The teaching lab will be headed up by Keith Barron, who teaches Introduction to Hospitality and Tourism at USFSM this fall, with the assistance of Serder Ongan from USFSM and the resort's human resources managers, Tamara Rogers and Mey Vidal-Parades.
"I believe that through this partnership, we will have amazing innovation come out of it because students aren't going to simply passively shadow," Cobanoglu said. "They are going to be part of this organization."
The Florida Restaurant and Lodging Association estimates 17,000 hospitality jobs are unfilled in the state. In the Bradenton-Sarasota-North Port metro area, about 13.5 to 14.7 percent of the 262,000-person workforce is employed in leisure and hospitality, according to the Bureau of Labor Statistics, which accounts for 36,000 to 38,500 workers.
The struggle is real to find enough qualified employees as tourism is projected to grow both locally and to 100 million annual visitors in Florida, Cobanoglu said.
"It's difficult," Mayers said. "If you look at downtown Sarasota where more hotels are coming online, we really need to create a foundation for the future, maybe for the high schools all the way to the college ranks to supply the labor that is needed to welcome visitors to our area."
Talks with high schools in the area are at a "very preliminary" stage, he added.
"I would welcome to have a curriculum at the high school level," Mayers said. "I believe it creates a foundation for individuals who are working while they are in school and learning about our business."
Tracy Kotowski, 20, is a junior hospitality student at USFSM, who loves the sound of the program. She already took Introduction to Hospitality, which would be part of the program at the resort.
"I think I would be really excited because it's such a big place," Kotowski said. "It's not a downtown Motel 6. It's such at the other end of the spectrum."
Kotowski, of Sykesville, Md., hopes to remain in the area to take a hospitality job, especially now that some of her family decided to move from Maryland after they saw how nice the area was. Ideally, she'd like to work for a Marriott property, which can range from a Fairfield Inn to a Gaylord Hotel and Ritz-Carlton.
"There are plenty of opportunities and a lot of them are hiring right now because it's almost snowbird season," she said.
The program will help college students manage one of the most challenging aspects of any supervisor: people.

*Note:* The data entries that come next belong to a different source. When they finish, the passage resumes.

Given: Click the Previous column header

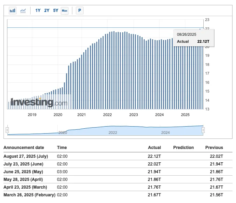Looking at the screenshot, I should (214, 148).
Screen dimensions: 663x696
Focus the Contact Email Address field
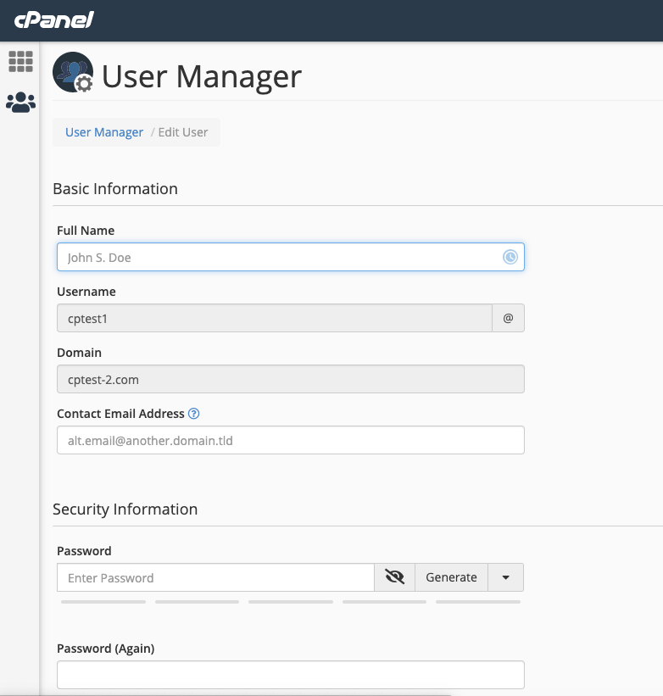click(x=291, y=440)
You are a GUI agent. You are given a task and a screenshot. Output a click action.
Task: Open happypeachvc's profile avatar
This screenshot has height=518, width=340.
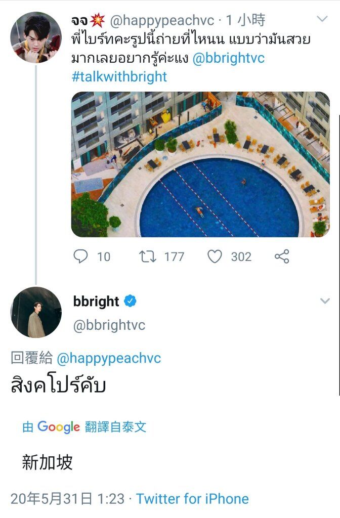click(36, 37)
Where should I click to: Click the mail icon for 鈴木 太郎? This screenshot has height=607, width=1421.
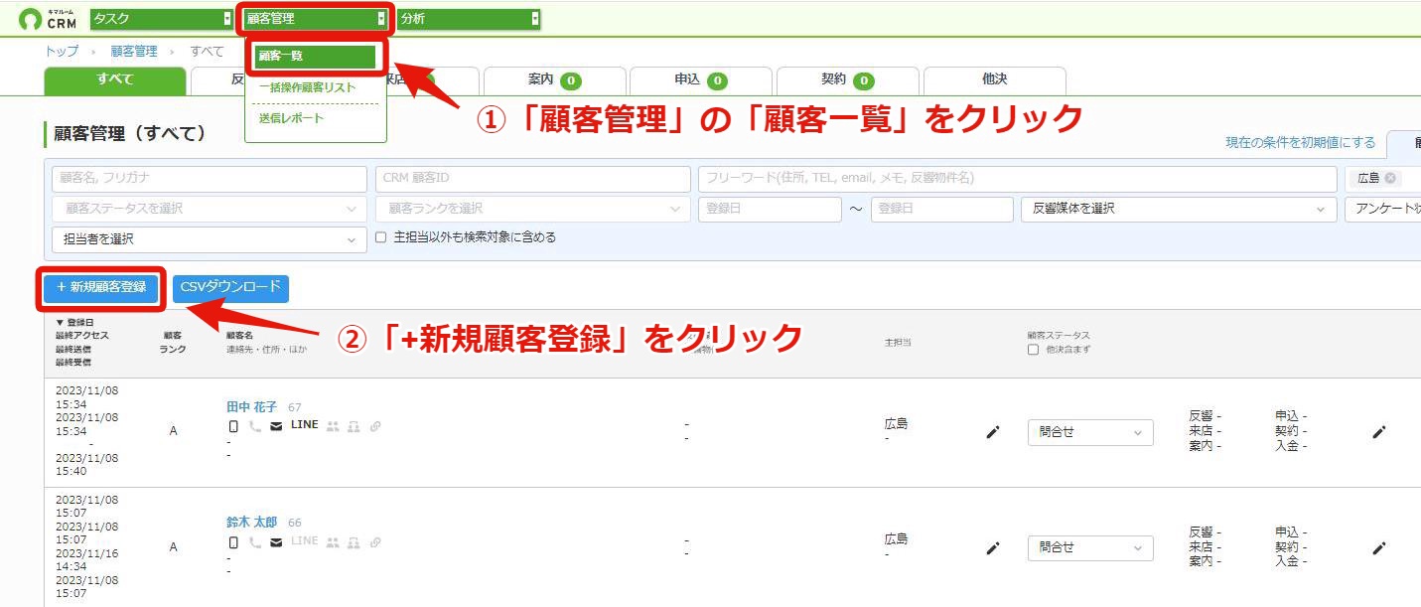click(276, 542)
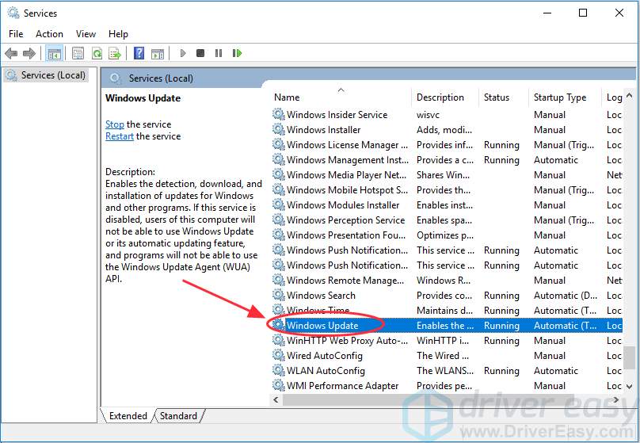
Task: Switch to the Standard tab
Action: coord(178,416)
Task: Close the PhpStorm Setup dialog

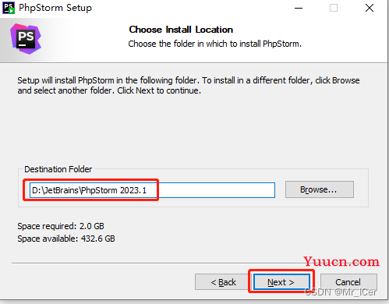Action: point(370,8)
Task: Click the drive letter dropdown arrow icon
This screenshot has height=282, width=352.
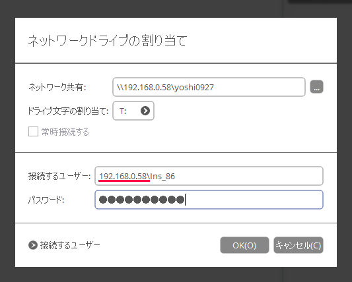Action: 145,111
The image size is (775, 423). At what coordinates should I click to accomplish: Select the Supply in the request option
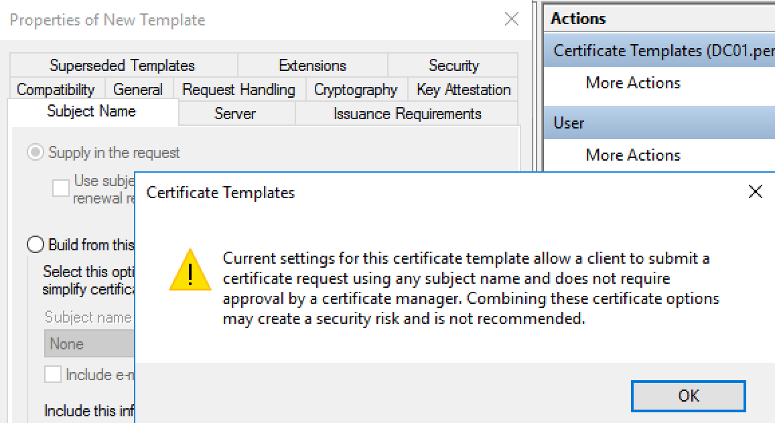click(x=36, y=153)
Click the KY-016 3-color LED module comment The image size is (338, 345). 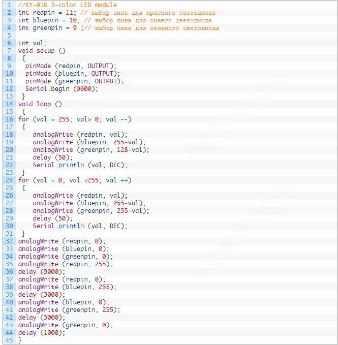point(67,5)
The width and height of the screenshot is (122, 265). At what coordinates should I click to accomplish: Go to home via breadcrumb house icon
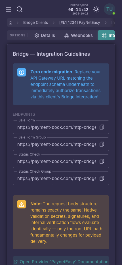click(10, 23)
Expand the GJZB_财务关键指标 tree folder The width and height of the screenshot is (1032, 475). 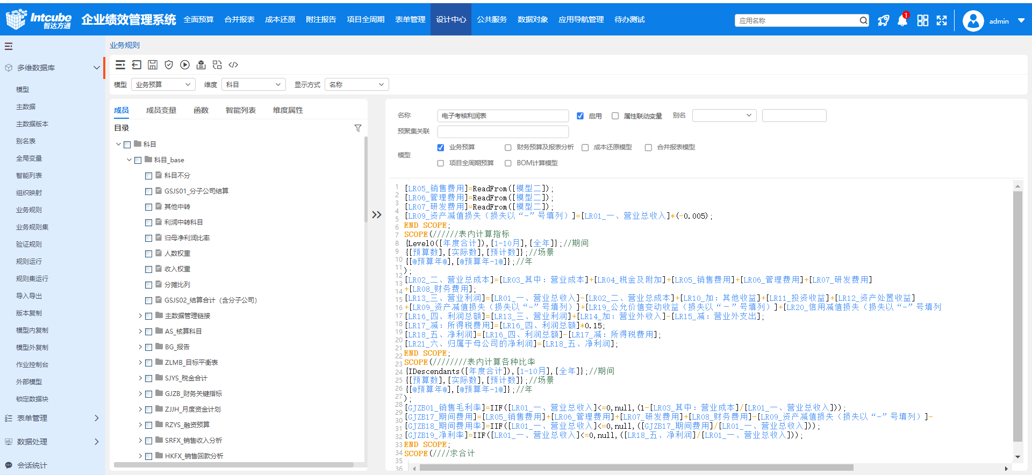click(140, 394)
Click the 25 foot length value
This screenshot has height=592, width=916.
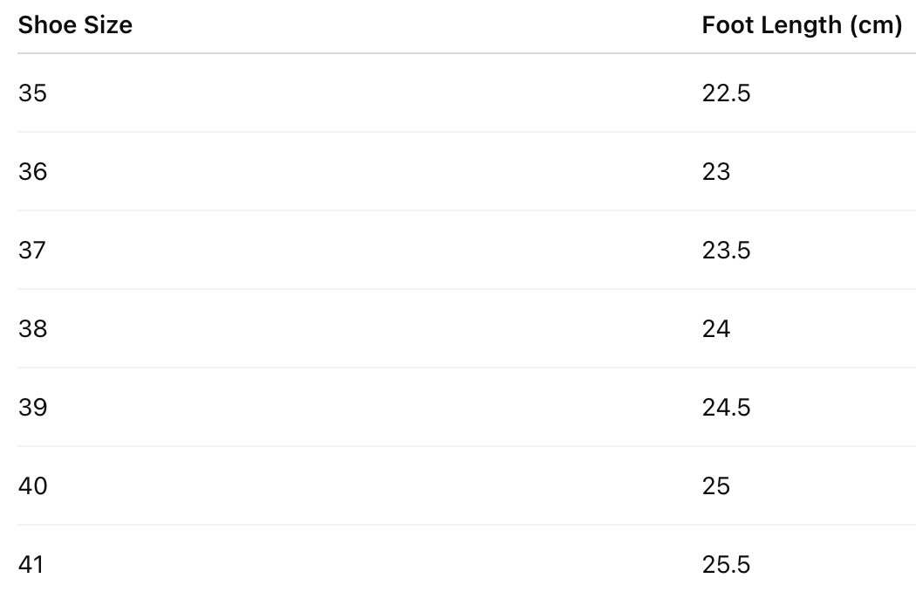pyautogui.click(x=715, y=485)
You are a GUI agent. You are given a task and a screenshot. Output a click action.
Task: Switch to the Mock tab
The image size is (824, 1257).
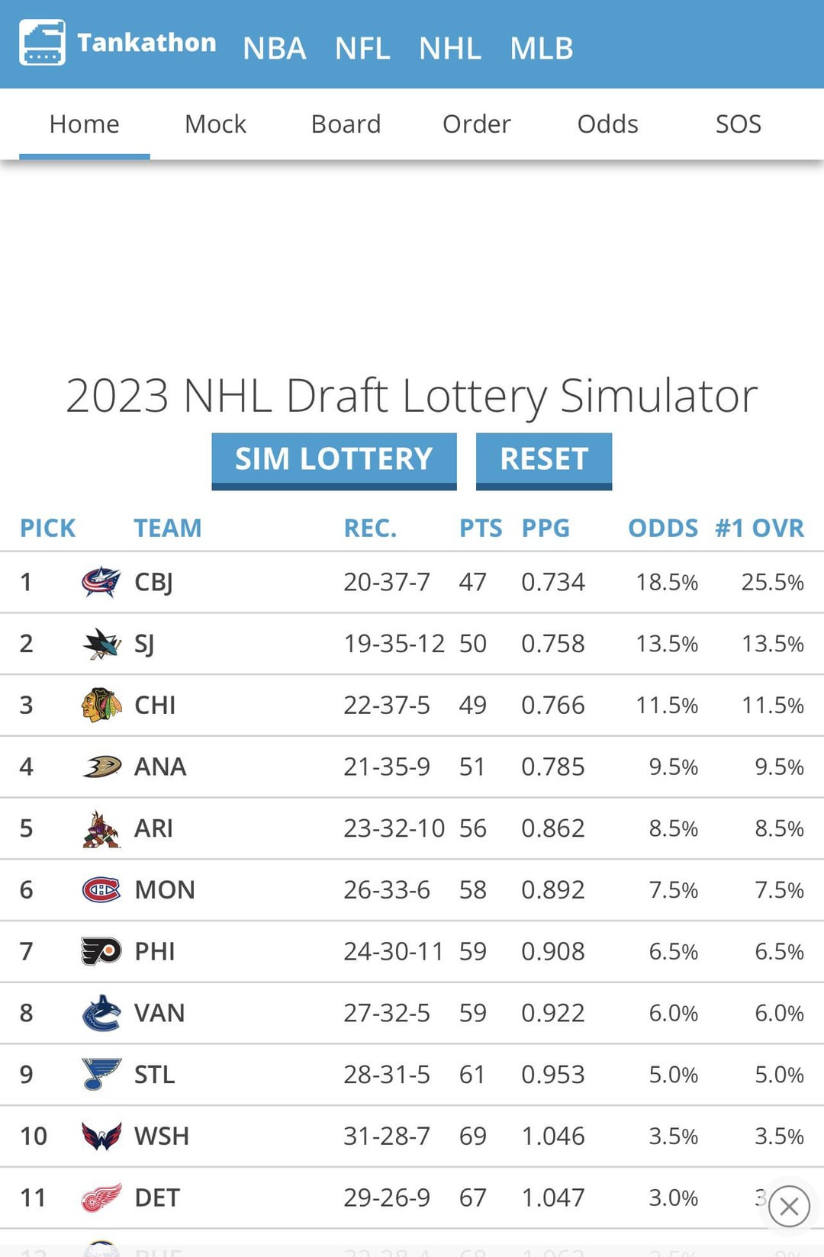point(215,124)
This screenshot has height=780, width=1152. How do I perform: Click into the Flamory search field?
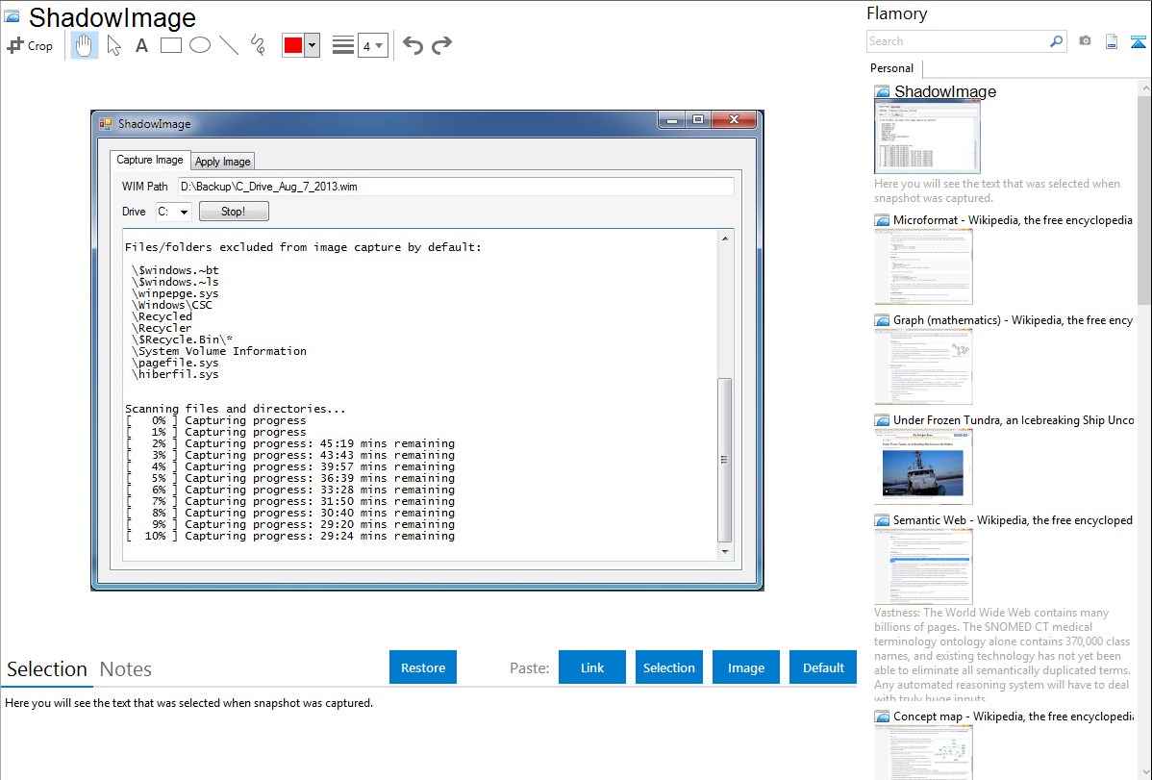(x=956, y=41)
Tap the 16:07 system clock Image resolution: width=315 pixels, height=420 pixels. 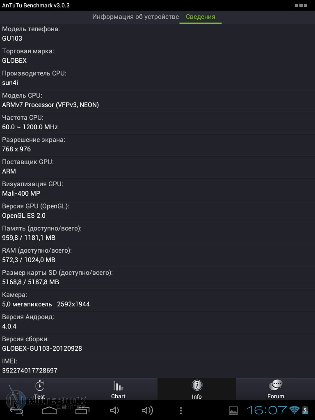(x=267, y=410)
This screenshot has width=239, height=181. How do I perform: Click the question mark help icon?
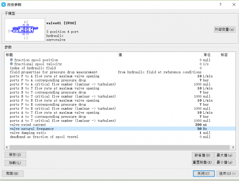click(x=220, y=5)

"As most businesses, it's about managing people which will determine your success and opportunities," Mayers said. "Being able to learn some of those decisions have to be made and why those decisions have to be made will hopefully provide a frame of reference for the future."
The partnership also opens up chances for both the students and the school at other properties run by the resort's owners, Ocean Properties. The Delray Beach-based company owns more than 100 properties across the country, including Courtyard by Marriott on Bradenton's Riverwalk, Holiday Inn Lido Beach and the Sandcastle Resort at Lido Beach.
"They will be exposed to people from all over the world," Cobanoglu said.
The school and the resort also announced Wednesday that USFSM's annual fund-raising dinner/final exam for hospitality students HospitaBull will be held at the resort's Harborside Ballroom. Also, food and wine event Bacchus on the Beach will donate proceeds to the USFSM College of Hospitality, Mayers said. The event at the Longboat Key Club runs from Oct. 31-Nov. 1 and tickets can be purchased at www.longboatkeyclub.com/bacchus-on-the-beach.